Dataset entries:
● ● ● ● ● ● ●
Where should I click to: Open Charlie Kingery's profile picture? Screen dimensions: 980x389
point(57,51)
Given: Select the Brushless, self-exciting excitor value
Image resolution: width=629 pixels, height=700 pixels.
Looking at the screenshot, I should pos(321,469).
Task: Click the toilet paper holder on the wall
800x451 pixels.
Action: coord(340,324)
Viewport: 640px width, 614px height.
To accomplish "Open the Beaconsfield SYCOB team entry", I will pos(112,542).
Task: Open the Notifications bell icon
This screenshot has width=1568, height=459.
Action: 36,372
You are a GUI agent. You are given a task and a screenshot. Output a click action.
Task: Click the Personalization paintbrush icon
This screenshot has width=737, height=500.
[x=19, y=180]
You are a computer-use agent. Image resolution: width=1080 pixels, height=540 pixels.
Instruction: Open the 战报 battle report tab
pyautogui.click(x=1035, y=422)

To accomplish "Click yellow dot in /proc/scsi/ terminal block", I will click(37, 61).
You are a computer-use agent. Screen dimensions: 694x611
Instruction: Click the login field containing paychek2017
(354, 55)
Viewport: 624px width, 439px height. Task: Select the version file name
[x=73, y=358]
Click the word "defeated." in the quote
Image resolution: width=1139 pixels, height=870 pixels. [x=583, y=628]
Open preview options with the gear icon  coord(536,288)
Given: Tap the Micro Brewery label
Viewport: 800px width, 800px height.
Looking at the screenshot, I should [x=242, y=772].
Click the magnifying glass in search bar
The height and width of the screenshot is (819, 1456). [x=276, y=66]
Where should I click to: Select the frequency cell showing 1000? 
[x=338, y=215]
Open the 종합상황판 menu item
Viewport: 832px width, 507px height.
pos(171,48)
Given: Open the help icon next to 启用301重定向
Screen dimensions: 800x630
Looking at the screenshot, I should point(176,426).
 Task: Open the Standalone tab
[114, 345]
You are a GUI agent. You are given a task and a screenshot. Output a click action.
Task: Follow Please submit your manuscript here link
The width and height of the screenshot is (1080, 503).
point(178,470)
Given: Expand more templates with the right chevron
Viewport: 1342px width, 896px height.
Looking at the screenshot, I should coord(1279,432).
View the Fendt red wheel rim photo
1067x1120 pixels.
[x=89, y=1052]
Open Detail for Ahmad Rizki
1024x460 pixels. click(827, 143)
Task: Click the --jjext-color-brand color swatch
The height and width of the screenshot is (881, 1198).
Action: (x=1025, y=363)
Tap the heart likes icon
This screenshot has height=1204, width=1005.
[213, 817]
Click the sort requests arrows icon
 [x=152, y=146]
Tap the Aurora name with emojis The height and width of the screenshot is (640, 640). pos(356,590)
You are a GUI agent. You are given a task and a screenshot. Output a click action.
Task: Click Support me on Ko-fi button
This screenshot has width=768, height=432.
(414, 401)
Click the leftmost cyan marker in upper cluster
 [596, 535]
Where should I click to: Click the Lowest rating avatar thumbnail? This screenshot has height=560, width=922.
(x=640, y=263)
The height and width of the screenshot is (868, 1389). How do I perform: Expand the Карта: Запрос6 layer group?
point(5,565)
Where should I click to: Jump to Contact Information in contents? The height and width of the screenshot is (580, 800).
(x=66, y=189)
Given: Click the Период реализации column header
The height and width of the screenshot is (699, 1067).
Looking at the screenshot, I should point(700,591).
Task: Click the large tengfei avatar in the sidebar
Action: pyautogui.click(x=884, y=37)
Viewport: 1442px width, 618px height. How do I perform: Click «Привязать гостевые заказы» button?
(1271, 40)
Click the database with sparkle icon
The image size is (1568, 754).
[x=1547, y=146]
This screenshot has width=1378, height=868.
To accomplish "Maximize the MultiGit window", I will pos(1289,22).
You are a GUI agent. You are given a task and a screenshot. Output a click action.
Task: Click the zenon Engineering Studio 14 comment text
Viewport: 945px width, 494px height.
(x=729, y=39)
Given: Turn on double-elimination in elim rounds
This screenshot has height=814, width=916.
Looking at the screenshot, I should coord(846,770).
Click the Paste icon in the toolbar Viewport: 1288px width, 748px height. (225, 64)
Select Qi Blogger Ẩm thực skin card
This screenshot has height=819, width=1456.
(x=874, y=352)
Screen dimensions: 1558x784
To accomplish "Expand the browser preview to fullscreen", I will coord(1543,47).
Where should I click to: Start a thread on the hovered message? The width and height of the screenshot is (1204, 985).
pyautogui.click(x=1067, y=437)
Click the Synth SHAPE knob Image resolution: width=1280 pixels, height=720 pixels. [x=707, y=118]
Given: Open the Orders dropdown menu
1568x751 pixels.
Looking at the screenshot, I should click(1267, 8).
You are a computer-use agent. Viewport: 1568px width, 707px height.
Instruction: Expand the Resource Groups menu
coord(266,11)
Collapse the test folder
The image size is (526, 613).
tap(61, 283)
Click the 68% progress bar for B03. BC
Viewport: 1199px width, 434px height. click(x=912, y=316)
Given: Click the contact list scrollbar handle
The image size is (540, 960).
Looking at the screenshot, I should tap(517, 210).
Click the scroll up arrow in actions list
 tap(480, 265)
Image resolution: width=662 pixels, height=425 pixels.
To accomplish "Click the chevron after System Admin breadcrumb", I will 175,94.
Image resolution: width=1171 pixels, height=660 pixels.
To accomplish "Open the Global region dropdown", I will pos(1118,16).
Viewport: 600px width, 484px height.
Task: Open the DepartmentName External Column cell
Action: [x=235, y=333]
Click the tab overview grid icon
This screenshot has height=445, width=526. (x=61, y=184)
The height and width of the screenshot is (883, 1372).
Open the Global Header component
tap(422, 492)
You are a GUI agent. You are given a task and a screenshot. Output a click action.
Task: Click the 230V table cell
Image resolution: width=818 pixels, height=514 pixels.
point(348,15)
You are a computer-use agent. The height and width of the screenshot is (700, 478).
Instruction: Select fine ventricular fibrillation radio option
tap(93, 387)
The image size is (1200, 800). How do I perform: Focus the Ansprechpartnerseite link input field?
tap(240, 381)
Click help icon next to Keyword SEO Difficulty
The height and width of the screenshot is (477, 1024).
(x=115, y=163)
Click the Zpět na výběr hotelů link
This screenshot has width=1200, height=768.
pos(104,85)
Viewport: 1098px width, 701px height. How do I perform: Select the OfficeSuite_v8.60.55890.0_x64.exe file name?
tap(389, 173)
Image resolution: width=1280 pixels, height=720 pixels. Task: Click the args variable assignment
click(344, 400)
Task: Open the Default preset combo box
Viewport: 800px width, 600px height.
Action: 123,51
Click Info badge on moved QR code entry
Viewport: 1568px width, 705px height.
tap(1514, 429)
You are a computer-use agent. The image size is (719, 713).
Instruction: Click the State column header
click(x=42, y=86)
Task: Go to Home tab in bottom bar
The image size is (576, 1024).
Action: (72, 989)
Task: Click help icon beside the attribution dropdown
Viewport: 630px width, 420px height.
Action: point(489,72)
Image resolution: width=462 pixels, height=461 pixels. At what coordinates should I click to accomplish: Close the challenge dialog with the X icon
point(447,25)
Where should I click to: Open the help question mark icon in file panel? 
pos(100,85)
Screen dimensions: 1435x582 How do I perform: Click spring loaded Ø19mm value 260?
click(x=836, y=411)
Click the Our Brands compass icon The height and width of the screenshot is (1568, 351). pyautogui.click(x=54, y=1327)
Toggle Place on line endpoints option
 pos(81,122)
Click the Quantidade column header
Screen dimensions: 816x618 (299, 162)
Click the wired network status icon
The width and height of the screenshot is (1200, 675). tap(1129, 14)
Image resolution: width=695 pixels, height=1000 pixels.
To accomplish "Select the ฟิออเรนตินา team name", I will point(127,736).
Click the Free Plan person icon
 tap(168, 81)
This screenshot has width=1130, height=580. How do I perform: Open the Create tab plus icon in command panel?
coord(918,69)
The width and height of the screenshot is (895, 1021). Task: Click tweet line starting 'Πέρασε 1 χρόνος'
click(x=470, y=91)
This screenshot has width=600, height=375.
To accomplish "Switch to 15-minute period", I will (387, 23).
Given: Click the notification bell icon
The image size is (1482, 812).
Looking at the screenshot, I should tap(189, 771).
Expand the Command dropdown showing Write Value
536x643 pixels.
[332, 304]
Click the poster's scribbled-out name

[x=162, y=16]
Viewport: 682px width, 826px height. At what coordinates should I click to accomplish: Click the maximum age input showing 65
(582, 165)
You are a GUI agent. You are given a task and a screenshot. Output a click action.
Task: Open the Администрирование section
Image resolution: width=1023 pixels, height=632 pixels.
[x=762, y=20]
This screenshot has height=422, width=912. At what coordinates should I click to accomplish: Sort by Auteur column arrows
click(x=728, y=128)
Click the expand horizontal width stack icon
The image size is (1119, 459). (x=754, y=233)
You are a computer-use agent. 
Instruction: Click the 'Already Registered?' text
● ● ● ● ● ● ●
Task to complete:
Give the number of lines in the entries that contain "preview", and add nothing.

Exercise response:
2